Source of Confusion #4: What tech to use
In code, there are always many different solutions to any given problem. Yet this variety of options can lead to uncertainty if you aren’t sure what framework or even what programming language is best for the job you are given.
Solution: While the community is far from unanimous, there is a certain consensus that it’s better to be a specialist in a few languages than to have basic skills in many different ones. The above problem shows one of the reasons why that is so. Being very skilled in a language, and knowing what its many libraries can do, will give you a much better sense of which problems you can and most importantly can’t take on. It is better to turn down a project altogether than to commit to it and realise halfway through you should have gone for a different programming language.

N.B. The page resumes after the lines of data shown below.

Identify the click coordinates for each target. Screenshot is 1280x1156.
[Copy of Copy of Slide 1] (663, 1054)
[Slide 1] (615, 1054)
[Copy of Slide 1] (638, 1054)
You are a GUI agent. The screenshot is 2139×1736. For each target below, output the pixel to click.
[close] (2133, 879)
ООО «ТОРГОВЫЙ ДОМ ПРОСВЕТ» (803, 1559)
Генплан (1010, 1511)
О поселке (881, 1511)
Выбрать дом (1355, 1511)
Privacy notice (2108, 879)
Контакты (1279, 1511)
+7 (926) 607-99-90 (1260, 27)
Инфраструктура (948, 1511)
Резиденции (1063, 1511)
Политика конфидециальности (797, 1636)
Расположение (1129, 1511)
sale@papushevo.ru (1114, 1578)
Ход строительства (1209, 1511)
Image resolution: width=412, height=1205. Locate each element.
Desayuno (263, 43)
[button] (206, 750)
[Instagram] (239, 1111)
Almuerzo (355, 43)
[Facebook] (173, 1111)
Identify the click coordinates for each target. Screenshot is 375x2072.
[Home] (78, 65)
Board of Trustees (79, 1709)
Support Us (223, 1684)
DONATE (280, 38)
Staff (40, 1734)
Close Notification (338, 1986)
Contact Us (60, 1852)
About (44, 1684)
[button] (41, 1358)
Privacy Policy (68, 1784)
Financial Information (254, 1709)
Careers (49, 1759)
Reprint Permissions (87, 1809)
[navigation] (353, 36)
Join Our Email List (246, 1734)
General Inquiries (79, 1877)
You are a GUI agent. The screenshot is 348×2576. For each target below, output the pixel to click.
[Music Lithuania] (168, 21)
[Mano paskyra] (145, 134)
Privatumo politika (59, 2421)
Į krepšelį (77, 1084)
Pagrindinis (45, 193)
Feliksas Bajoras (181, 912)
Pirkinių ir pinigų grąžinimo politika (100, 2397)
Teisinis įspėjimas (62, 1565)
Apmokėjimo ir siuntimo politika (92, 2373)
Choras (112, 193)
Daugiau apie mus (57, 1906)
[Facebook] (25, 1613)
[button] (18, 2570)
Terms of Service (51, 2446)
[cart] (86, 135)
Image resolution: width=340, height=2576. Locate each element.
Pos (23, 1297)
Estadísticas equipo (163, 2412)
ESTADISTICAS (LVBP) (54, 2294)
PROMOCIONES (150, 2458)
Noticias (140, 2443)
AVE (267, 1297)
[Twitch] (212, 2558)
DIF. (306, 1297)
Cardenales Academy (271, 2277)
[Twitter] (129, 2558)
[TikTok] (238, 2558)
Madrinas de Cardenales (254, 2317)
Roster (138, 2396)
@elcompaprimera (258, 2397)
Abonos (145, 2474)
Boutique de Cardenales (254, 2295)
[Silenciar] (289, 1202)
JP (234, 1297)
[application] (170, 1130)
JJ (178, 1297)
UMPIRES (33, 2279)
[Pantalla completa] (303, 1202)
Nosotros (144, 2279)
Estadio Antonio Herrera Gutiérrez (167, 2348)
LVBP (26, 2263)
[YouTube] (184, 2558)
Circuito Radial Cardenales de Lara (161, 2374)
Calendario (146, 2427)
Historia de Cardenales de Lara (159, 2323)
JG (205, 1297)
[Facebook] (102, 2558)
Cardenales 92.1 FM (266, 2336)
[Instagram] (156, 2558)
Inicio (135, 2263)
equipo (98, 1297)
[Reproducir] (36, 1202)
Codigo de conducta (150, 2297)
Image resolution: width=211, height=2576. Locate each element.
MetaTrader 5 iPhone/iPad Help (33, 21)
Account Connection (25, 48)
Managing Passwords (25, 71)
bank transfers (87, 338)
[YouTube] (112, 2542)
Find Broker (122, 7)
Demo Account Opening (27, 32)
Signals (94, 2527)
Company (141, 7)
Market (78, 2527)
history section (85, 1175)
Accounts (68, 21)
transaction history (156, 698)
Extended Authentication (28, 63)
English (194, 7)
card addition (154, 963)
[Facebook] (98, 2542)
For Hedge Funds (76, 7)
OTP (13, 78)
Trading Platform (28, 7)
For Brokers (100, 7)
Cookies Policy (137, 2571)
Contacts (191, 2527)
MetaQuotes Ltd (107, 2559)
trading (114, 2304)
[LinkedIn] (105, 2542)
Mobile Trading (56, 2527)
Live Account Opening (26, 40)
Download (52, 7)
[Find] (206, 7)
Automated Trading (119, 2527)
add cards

Another way around this problem may be to let the client or management decide on which technology to use, but we would advise against that emphatically. Nobody will ever be more qualified than you to decide how you work best, and problems are rarely solved by shirking responsibilities that should be yours.
Final Source of Confusion: Code that does not work
And here we come to the universal problem that will forever baffle all developers until the end of time: code that simply does not do what you tell it to do.
We shall not write a ‘solution’ this time because the only solution, really, is to be a better developer: keep your logic clean, do plenty of unit tests, and practice catching bugs. You can learn by following the blogs of experienced devs, take some free Codecademy courses to expand your abilities, or fully upskill with one of our bootcamps.
Whatever you do, there will always be some part of your code that behaves so as to confuse you. Don’t be scared by this. Computers are logical things, and what they do can always be understood by old-fashioned hard work, or in your case, by patiently, diligently and intelligently applying what as a software developer you already know.